Moreover, this was a provocative action on the part of Republicans holding unified control of not only the General Assembly but including the governor's mansion as well. Being tethered to the early, but unknown date of the South Carolina primary meant that the newly separate North Carolina presidential primary would run afoul of national party rules governing the timing of presidential primaries and caucuses. The severe delegate penalties the state potentially faced in that too early primary forced legislators back into action in 2015. To avoid those penalties, North Carolina legislators settled on a couple of tweaks. The first was to set the date of the presidential primary for March 15, while the second was to reconsolidate all of the primaries (but in March).
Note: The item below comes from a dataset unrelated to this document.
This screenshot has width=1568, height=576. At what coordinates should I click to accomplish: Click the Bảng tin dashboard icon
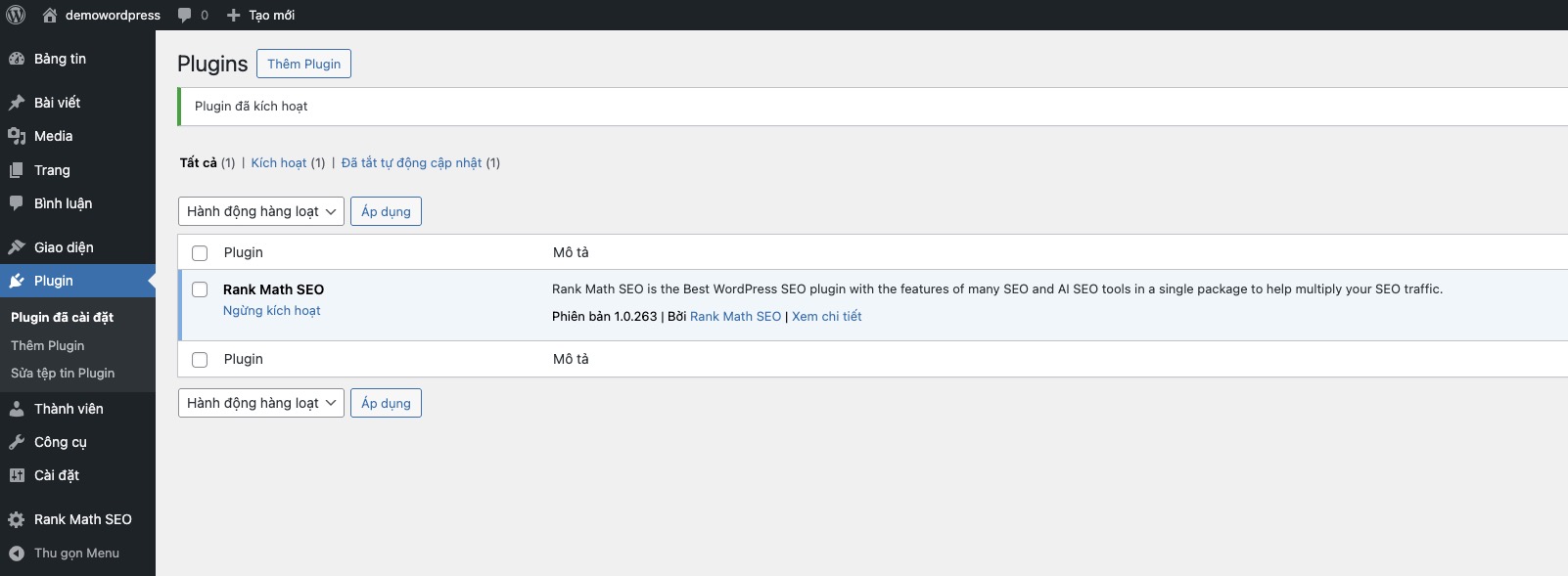click(17, 59)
However, that move was only temporary. It affected only the primaries in 2016. That sunset provision expired at the end of the year and the primaries reverted to their post-2013 state: a tethered North Carolina presidential primary and May primaries for other offices. This is a messy, irregular manner in which to schedule and conduct elections. The practical effect since the 2013 changes has been to have the other primaries in May during midterm years and in flux during presidential years due to the statute's treatment of the presidential primary. If it is unknown when the presidential primary will be under current law, then there will be uncertainty as to whether there will be a move later to reconsolidate the primaries on an earlier date.
Again, this is complicated.
But state Senator Andrew Brock's (R-34th, Davie, Rowan) SB 655 streamlines all of it. The bill proposes shifting up the date of the primaries for other offices by two months in all even years (covering presidential and midterm years) and consolidates the presidential primary with them every four years. Further, the legislation would remove the Tar Heel state from the list of potential troublemakers for 2020. The national parties would have no need penalize North Carolina if its primary was scheduled on the earliest date allowed under the rules in both parties.2
More importantly, perhaps, the change would align the North Carolina presidential primary with primaries in neighboring states (Tennessee, Virginia and likely Georgia). Alabama and Texas also have primaries scheduled for that date at this time. All were part of the first iteration of the SEC primary in 2016. Adding North Carolina would shift the delegates of the tenth most populous state -- a not insubstantial number of delegates -- into the fifth slot on the calendar. In 2016, that was a position on the calendar on which the 25% delegates allocated mark was passed.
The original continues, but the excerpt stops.